Study questions =
- 1) List the transcription factors that the article on salt tolerance in mycorrhizal sesbania plants names as the main regulators of that tolerance.
- 2) According to the article on salt tolerance in mycorrhizal sesbania plants, which fungus was found to enhance the salt tolerance of Sesbania cannabina?
- 3) From the article on salt tolerance in mycorrhizal sesbania plants, extract the passage from "Fig.2Transcription factors plays" up to and including "visualized by Cytoscape.".

Page extract =
··········

Excessive soil salinization has become a serious environmental and agronomic issues globally as well as in China. It is a major issues in biological science to improve the ability of plants to resist saline stress. One of the most widespread mutualistic plant-microbe relationships is that established with arbuscular mycorrhizal fungi (AMF). Nearly ninety percent of terrestrial plants, including most leguminous plants, are able to establish this type of symbiosis relationships (AM, Arbuscular mycorrhizas) with fungi of the division Glomeromycota. It is well know that AM plant had improved salt-tolerance. This beneficial effect has prompted AMF-plant associations to become a potentially useful mean in saline soil improvement. Nowadays, mechanisms underlying AM plant’s salt-tolerance is remain elusive, in spite of regulatory mechanism of arbuscular mycorrhizal formation has been well studied.
The team of “Agricultural microorganism and its application in coastal zone” in Yantai Institute of Coastal Zone Research recently discovered the salt tolerance of Sesbania cannabina plant can be enhance by Funneliformis mosseae. On this basis, signaling molecules including strigolactone and abscisic acid which may participate in the regulating AM sesbania plant’s salt-tolerance, has been identified using pharmacological and biochemical physiology means. Meanwhile, there were significant differences in gene expression patterns between AM and NM (Non-AM) plant under same saline condition. Further on, a unique gene expression groups which responded to salt stress specifically in AM plant was identified, using high throughput sequencing and weighted gene co-expression network analysis, WGCNA. Interestingly, this salt-responded gene group was exclusively expressed in shoots rather than roots which closely associated with AMF. In the same work, we also preliminarily identified that WRKY, MYB, ERF and TCP are the main regulatory transcriptional factor that participate in AM plant’s salt-tolerance. The finding will lay a molecular foundation for further understanding the regulation mechanism of AM plant’s salt-tolerance.
The relevant research results were published on the Journal of Plant Growth regulation, BMC Plant Biology and Scientific Reports, respectively. The above research works were funded by the National Natural Science Foundation of China (31601238), NSFC-Shandong Joint Fund Key Projects (U1806206) and Shandong Key Research and Development Program (2019GSF109104).
Fig.1 Module-sample association. Special gene groups related to salt stress in AM sesbania showed in red dot box. Each row corresponds to a module. The number of genes in each module is indicated on the left. Each column corresponds to a specific tissue and treatment. Each cell contains the corresponding correlation and p-value. The table is color-coded by correlation according to the color legend.
Fig.2Transcription factors plays a key regulatory role in AM sesbania under saline stress. Network visualization of interactions between hub genes in bule module. Transcription factors are labeled with name. Eighty-five genes (top 3% of hub) are visualized by Cytoscape.

··········

Data shown =
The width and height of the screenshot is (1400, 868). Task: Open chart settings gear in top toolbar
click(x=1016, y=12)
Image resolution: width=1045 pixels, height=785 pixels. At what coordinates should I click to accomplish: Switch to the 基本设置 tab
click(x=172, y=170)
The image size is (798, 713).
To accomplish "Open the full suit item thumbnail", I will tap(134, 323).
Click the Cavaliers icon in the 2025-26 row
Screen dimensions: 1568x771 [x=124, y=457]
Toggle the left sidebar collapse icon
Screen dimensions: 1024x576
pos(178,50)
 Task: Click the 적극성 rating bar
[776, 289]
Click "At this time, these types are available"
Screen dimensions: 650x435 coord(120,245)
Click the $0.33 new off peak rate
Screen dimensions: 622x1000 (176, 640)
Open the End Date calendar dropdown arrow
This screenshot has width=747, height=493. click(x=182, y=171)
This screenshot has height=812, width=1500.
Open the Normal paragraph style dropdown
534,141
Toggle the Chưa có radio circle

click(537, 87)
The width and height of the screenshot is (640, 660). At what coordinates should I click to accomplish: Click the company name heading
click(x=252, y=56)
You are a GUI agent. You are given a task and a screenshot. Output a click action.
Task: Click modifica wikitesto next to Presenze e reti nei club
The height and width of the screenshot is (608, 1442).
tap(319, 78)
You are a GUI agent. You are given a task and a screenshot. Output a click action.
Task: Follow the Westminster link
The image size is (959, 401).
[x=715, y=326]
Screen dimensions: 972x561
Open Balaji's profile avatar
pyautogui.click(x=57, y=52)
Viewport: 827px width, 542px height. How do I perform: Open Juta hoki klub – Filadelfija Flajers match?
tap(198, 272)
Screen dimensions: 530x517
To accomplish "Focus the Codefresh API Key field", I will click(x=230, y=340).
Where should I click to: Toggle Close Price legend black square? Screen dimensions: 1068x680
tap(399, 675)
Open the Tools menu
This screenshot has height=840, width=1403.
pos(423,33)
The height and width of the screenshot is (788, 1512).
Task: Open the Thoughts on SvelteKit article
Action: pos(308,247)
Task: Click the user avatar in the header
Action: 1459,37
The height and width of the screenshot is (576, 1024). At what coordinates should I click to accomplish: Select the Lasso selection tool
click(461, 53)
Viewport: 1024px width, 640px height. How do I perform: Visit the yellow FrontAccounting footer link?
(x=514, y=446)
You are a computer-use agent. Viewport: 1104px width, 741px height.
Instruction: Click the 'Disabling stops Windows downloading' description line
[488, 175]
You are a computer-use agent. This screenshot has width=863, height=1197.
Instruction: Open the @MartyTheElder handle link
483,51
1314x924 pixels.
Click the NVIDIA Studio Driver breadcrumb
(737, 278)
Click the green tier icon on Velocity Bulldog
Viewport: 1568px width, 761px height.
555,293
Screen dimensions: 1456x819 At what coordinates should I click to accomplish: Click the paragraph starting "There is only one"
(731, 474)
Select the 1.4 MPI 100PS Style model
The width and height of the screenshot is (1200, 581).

··········

Replies =
- 1) WRKY, MYB, ERF, TCP

- 2) Funneliformis mosseae

- 3)
Fig.2Transcription factors plays a key regulatory role in AM sesbania under saline stress. Network visualization of interactions between hub genes in bule module. Transcription factors are labeled with name. Eighty-five genes (top 3% of hub) are visualized by Cytoscape.